See if your doctor can write a prescription for a wheelchair. It may or may not fly with insurance but try even when you think the answer is no. I have two wheelchairs, one for inside and one for going out. My wheelchair breaks apart into pieces to fit in the hatch of our Prius.

Google "The Spoon Theory" for your family. It is about Lupus but the sx's mirror MS and healthy relatives can relate to the article with more clarity.

I was proactive about this horrible disease. We bought a fancy bed that mimics a hospital bed in that is is motorized and will allow me to sit up if I become bedridden. I got a wheelchair long before it became an absolute necessity. I bought a bidet seat for my toilet. (One of my smart moves!)

And finally, I fake being ok. And I treat myself to an occasional ice cream.

Hi Keropi I just love that name. Just a quick note for starters, anti-depressants with MS are so much more than just medicated happiness. They work on pain, muscle spasms and occasional sleep-aid. I suffer from some pretty horrendous muscle spasms myself, they're bad enough to tear ligaments, tendons and break bones... I now Love my Cymbalta. It helps far more for the pain than any of the narcotics I was taking before.
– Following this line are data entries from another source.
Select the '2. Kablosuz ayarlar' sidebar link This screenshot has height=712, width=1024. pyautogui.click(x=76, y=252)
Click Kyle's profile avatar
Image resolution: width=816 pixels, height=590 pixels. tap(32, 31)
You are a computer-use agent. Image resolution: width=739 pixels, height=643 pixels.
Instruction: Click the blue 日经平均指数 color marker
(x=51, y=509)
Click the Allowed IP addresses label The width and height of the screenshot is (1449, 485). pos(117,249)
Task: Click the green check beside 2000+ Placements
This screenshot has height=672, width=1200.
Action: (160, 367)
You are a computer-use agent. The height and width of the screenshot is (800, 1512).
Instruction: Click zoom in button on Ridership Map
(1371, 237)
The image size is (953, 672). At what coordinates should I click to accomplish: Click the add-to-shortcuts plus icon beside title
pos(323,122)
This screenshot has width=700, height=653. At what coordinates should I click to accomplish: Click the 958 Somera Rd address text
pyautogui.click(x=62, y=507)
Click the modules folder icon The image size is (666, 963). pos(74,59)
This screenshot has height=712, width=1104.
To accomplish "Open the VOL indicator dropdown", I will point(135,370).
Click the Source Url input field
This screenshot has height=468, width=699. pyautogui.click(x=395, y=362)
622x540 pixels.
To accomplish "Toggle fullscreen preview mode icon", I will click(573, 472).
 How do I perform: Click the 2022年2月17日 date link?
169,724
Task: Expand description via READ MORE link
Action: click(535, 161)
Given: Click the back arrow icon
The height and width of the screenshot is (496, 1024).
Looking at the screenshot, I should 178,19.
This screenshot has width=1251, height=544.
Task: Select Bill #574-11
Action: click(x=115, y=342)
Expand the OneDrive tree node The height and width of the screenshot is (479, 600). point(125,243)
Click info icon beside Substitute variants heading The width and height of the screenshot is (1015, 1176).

But it's not just the Cymbalta, I'm also taking skelaxin, gabapentin (neurotin), zanaflex and some other muscle relaxant that I don't even remember what the generic is supposed to be subbing for. And according to my neuro, that's the end of the medication line for spasms if they continue to get worse, there's nothing else they can do for me. I'm 35 years old... and like you at times I can't help but think that "with a lot of bad luck" I should be able to live to 70.

A little over ten years ago I was training horses, English and Western style. Taking Swedish warmbloods over 6' fences, and weaving around barrels by the skin of my teeth, all while rehabilitating some of the most terribly abused horses, with justifiable trust issues. Now I'm struggling to walk to the end of the driveway to check the mail.

However I don't believe I have lost my entire sense of self. Most of the time I can maintain my sense of humor, that's something this disease hasn't taken from me and if anything has made it even better. But when the disease induced doldrums hit, I try to think of all the things I can still do rather than focusing on the things I can't.

I also try to be thankful for some of the things I can't do anymore like... taking out the trash~ not especially crying over that one... changing the kitty litter box~ close second on thankful I can't do anymore. Unfortunately the hubby bought me a super light vacuum so I can't claim not to be able to vacuum anymore.

As for things that I CAN still do...
I can still fall up stairs .
I can sit whenever and wherever (my legs tell me to).
I can still forget to stop and pick up bread and milk on the way home.
I can still keep my side of the bed warm and toasty.
I can still ask my hubby to grab me a drink just as he's sitting down.
I can still be horrified by the "people of Walmart"
Heck I still scream like a two-year old when I see a snake!

So there's lots of things, that are belonging to my sense of self that I can still do. Sure I'm not riding horses nowadays, I'm not hiking mountains, or driving myself around, and too much TV or computer gives me a killer migraine. But there's a multitude of things I can do.

i had a very difficult childhood also. that's when my depression started only i didn't know it.

as an adult i was in cognitive behavior therapy for several yrs which helped but not enuf. only when i started an antidepressant did my mood change and my therapy really work.

don't let your dr discount a med without trying it first. it's not her depression, it's yours. i couldn't see the forest for the trees before. after, it's like a cloud lifted from my life. just consider it. you're your own best advocate. your drs/therapists should still be open to your needs. if something doesn't work, try something else. keep looking for answers. don't give up.

i'm glad to see that so many people are reaching out.